§ THE REQUEST:
Please retype the data from its first line through the line containing "pos(19,393)", and include both of those lines.

Collection entries:
** Start **
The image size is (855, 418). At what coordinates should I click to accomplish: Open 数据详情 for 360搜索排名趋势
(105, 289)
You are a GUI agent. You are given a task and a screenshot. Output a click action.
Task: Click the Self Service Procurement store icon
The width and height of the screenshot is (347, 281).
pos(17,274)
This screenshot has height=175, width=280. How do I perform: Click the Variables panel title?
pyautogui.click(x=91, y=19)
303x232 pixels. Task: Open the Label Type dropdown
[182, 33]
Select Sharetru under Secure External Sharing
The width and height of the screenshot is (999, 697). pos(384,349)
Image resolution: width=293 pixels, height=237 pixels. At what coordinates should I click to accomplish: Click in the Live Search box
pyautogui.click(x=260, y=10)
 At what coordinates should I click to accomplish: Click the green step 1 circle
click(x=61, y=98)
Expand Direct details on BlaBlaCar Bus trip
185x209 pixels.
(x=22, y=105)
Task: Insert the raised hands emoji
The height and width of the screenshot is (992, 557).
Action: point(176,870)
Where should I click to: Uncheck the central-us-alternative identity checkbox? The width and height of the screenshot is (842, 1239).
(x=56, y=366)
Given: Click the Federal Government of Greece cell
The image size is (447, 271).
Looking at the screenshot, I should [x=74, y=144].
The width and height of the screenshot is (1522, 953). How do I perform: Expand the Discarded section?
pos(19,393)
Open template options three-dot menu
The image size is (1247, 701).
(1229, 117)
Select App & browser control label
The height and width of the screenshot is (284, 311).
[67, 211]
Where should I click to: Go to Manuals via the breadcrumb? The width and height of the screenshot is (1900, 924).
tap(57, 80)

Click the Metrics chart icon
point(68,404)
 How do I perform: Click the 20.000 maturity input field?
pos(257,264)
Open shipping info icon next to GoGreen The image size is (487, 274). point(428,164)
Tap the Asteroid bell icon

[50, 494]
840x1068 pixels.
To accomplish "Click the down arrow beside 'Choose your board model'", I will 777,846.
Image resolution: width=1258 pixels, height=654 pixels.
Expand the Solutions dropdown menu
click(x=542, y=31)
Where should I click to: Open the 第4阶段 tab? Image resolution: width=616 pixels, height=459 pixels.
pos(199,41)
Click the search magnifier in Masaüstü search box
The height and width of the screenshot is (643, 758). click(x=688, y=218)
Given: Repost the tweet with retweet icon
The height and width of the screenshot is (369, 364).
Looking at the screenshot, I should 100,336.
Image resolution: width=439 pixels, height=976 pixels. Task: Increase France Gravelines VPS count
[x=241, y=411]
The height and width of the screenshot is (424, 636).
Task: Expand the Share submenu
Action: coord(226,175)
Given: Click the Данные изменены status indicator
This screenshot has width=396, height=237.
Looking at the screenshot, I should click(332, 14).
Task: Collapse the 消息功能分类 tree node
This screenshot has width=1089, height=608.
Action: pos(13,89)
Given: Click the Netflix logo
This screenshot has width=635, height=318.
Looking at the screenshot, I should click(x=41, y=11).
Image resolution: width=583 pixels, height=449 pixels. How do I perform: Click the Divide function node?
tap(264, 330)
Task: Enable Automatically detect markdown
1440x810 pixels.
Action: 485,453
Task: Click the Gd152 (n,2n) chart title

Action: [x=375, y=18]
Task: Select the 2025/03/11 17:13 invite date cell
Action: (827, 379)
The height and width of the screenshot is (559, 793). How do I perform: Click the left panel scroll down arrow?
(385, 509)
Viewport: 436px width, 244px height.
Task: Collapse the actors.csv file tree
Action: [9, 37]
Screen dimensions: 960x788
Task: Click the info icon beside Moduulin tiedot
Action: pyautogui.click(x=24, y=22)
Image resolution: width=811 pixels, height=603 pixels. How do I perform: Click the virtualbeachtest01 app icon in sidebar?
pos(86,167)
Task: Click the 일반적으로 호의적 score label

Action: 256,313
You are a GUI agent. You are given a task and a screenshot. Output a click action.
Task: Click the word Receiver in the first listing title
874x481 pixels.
** End **
§ EXERCISE OUTPUT:
The image size is (855, 418). At what coordinates should I click to accomplish: Open 数据详情 for 360搜索排名趋势
(105, 289)
You are a GUI agent. You are given a task and a screenshot. Output a click action.
Task: Click the Self Service Procurement store icon
The width and height of the screenshot is (347, 281).
pos(17,274)
This screenshot has height=175, width=280. How do I perform: Click the Variables panel title?
pyautogui.click(x=91, y=19)
303x232 pixels. Task: Open the Label Type dropdown
[182, 33]
Select Sharetru under Secure External Sharing
The width and height of the screenshot is (999, 697). pos(384,349)
Image resolution: width=293 pixels, height=237 pixels. At what coordinates should I click to accomplish: Click in the Live Search box
pyautogui.click(x=260, y=10)
 At what coordinates should I click to accomplish: Click the green step 1 circle
click(x=61, y=98)
Expand Direct details on BlaBlaCar Bus trip
185x209 pixels.
(x=22, y=105)
Task: Insert the raised hands emoji
The height and width of the screenshot is (992, 557).
Action: point(176,870)
Where should I click to: Uncheck the central-us-alternative identity checkbox? The width and height of the screenshot is (842, 1239).
(x=56, y=366)
Given: Click the Federal Government of Greece cell
The image size is (447, 271).
Looking at the screenshot, I should [x=74, y=144].
The width and height of the screenshot is (1522, 953). How do I perform: Expand the Discarded section?
pos(19,393)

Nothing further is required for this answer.